Le service est rapide, et les deux hommes en salle débordent d'énergie. Le genre de relation-client amicale, presque trop, qui fait craindre un côté commercial déguisé, forcé. En fait, il n'en sera rien. Ce ne sera qu'une première impression vite dissipée qui laissera place à de la franchise, un contact direct, et une volonté de bien faire.

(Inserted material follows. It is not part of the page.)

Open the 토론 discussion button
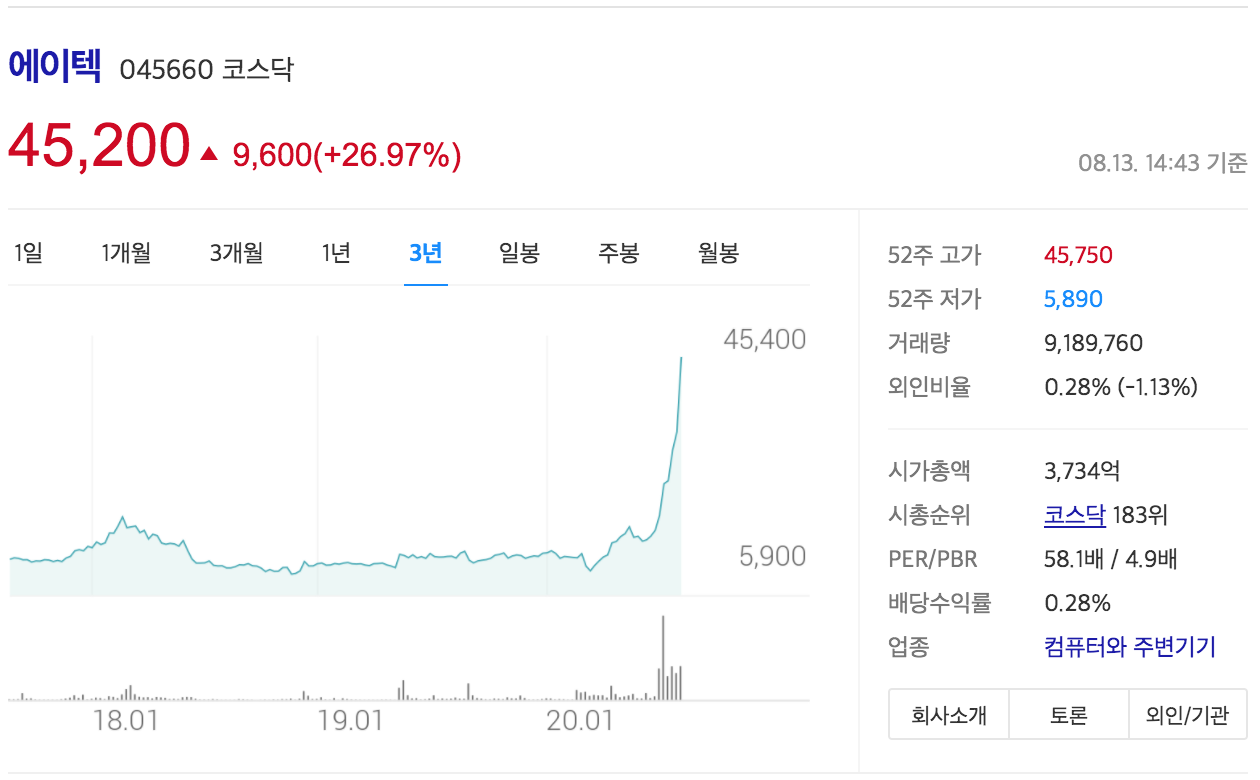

La carte est fournie, et pas mal de choses font envie. Des titres sympathiques classent les plats en catégories ("des pâtes oui mais..", "carnivore attitude", ou encore "la gourmandise commence quand on n'a plus faim"). Nous n'aurons pas saisi l'occasion de commander des entrées, mais les plats, notamment celui de Fred - qu'Audrey commadera le lendemain tellement c'était bon - font des ravages. Après avoir hésité, il commande des crevettes de Moorea (comprendre des gambas du lagon, locales...nous sommes dans le Pacifique) sauce curry au lait de coco. Envie de gambas, tout simplement. Parfois, un plat comme celui là est bon, mais est exécuté moyennement, à cause des produits (surgelés, sous vide... ), ne lui permettant pas de sortir du lot, ou de créer l'explosion en bouche qui vous fait vous arrêter de manger les yeux grands ouverts à la première bouchée. Là, si. Les gambas sont entières mais prédécoupées au niveau de la tête, évitant de devoir triturer la bête ou de faire des gestes maladroits (le corps vient tout seul en l'écartant avec les couverts, et la chair est nue, en dehors du bout de la queue), nappées d'une sauce cremeuse blanc cassé, accompagnées de riz et d'une cuillérée de pesto amélioré (un peu plus aillé...un délice dont on se rend immédiatement compte qu'il est fait maison). En bouche, c'est succulent, onctueux, un peu croquant, correctement assaisonné, et surtout, cohérent. Le curry est dosé comme il faut, très légèrement piquant, à peine. Le lait de coco, probablement naturel (et pas concentré, vue la quantité de noix de coco au bord des routes et presque partout), est doux, puissant (mais le dosage est correct), et légèrement sucré. Si l'on ajoute sur la bouchée une pointe du "pesto", dont la belle apparence ne trompe pas, avec de petits morceaux d'ails encore juteux qui n'ont pas pu avoir été découpés hier ou ce midi), relevant d'un coup le goût général du plat sans masquer le reste, c'est parfait. Fred, qui ne s'attendait pas du tout à ce niveau, est pris de court. Whaou, c'est très surprenant. Servi dans un des grands hôtels - ça ne manque pas ici - cela n'aurait pas été étonnant, mais ici, dans ce restaurant sans prétention situé à Matira (le sud de l'île), c'est inattendu. Le pain, apporté dès que nous nous sommes assis, est une sorte de brioche encore chaude, probablement faîte maison. Tout cela sans chichi ou artifice.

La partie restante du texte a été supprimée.